This should do the trick

private static int bSearchVal(InvertedContainer.InvertedIndex[] a, int fromIndex,
                             int toIndex, long key) {
int low = fromIndex;
int high = toIndex - 1;
int result = low;
while (low <= high) {
    int mid = (low + high) >>> 1;
    long midVal = a[mid].val;

    if (midVal < key)
        low = mid + 1;
    else if (midVal > key)
        high = mid - 1;
    else
    {
        result = mid;
        high = mid -1; 
    }
}
return result;

}

For the last occurrence of the element:

static int elementExists(int input[], int element){
    int lo=0;
    int high = input.length-1;
    while(lo<high){
        int mid = (lo + high )/2;
        if(element >input[mid] ){
            lo = mid+1;
        }
        else if(element < input[mid]){
            high= mid-1;
        }
        else if (high != input.length-1) //Change for the Occurrence check
            lo = mid;
        else {
            return mid;
        }
    }
    return -1;
}

For the first occurrence:

else if (lo != mid){
        high = mid;
}

I think a simpler approach is storing the latest mid index where xs[mid] == key into a result variable and then keep running the binary search.

Here's the swift code:

func first<T: Comparable>(xs: [T], key: T) -> Int {
    var lo = xs.startIndex
    var hi = xs.endIndex - 1
    var res = -1
    while lo <= hi {
        let mid = lo + (hi - lo) >> 1
        if xs[mid] == key { hi = mid - 1; res = mid }
        else if xs[mid] < key { lo = mid + 1}
        else if xs[mid] > key { hi = mid - 1 }
    }

    return res
}

Also, this requires a really small change (just one line) if you were to find the last index of a key.

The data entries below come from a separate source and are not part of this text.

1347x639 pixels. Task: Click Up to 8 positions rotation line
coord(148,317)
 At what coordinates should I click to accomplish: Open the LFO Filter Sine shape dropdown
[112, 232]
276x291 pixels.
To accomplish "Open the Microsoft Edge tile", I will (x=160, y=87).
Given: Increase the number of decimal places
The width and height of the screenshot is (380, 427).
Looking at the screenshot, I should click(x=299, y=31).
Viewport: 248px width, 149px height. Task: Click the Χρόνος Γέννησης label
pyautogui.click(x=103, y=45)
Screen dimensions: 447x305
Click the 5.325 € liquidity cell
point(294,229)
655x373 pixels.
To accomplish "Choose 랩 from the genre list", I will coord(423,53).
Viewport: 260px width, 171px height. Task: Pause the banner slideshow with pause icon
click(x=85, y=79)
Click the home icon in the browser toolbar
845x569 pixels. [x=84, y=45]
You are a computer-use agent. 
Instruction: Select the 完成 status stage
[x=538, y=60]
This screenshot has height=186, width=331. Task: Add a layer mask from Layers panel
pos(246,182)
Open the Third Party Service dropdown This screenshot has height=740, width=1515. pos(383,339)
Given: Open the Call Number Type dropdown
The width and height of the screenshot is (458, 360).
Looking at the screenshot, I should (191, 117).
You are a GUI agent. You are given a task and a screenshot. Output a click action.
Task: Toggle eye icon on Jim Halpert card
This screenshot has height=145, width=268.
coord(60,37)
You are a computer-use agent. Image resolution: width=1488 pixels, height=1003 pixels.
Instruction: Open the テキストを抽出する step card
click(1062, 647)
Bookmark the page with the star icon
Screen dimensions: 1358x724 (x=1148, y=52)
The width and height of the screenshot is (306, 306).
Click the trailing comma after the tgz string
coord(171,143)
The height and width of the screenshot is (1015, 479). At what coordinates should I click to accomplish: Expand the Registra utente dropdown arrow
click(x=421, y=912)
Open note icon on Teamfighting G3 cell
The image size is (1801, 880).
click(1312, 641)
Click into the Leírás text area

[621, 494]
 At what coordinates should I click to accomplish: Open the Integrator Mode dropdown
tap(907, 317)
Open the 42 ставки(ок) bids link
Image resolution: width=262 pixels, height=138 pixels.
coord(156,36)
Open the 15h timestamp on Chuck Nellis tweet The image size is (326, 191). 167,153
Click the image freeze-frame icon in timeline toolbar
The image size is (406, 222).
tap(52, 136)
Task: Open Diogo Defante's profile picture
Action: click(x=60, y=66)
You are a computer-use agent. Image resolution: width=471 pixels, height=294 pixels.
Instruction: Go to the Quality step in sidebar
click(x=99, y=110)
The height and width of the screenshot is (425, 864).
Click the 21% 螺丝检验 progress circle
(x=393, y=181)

func last<T: Comparable>(xs: [T], key: T) -> Int {
    var lo = xs.startIndex
    var hi = xs.endIndex - 1
    var res = -1
    while lo <= hi {
        let mid = lo + (hi - lo) >> 1
        if xs[mid] == key { lo = mid + 1;  res = mid }
        else if xs[mid] < key { lo = mid + 1}
        else if xs[mid] > key { hi = mid - 1 }
    }

    return res
}

Try this javascript recursive solution. It's optimal in a sense that it's O(log(N))

function solve(A, e) {
  function solve (A, start, end, e, bestUntilNow) {
    if (start > end) {
      if (A[start] === e)
        return start
      return bestUntilNow
    } else {
      const mid = start + Math.floor((end - start) / 2)
      if (A[mid] === e) {
        return solve(A, start, mid - 1, e, mid)
      } else if (e < A[mid]) {
        return solve(A, start, mid - 1, e, bestUntilNow)
      } else {
        return solve(A, mid + 1, end, e, bestUntilNow)
      }
    }
  }
  return solve(A, 0, A.length, e, -1)
}

Given a sorted array with possibly duplicated elements like [1,1,2,2,2,2,3], the following code with time complexity O(logn) finds the indexes of the first and last occurrences of an element in the given array. This approach is based on a recursive JS Binary Search implementation by comparing with the immediately lower or immediately higher index/element after matching initially the element (as it is also suggested below).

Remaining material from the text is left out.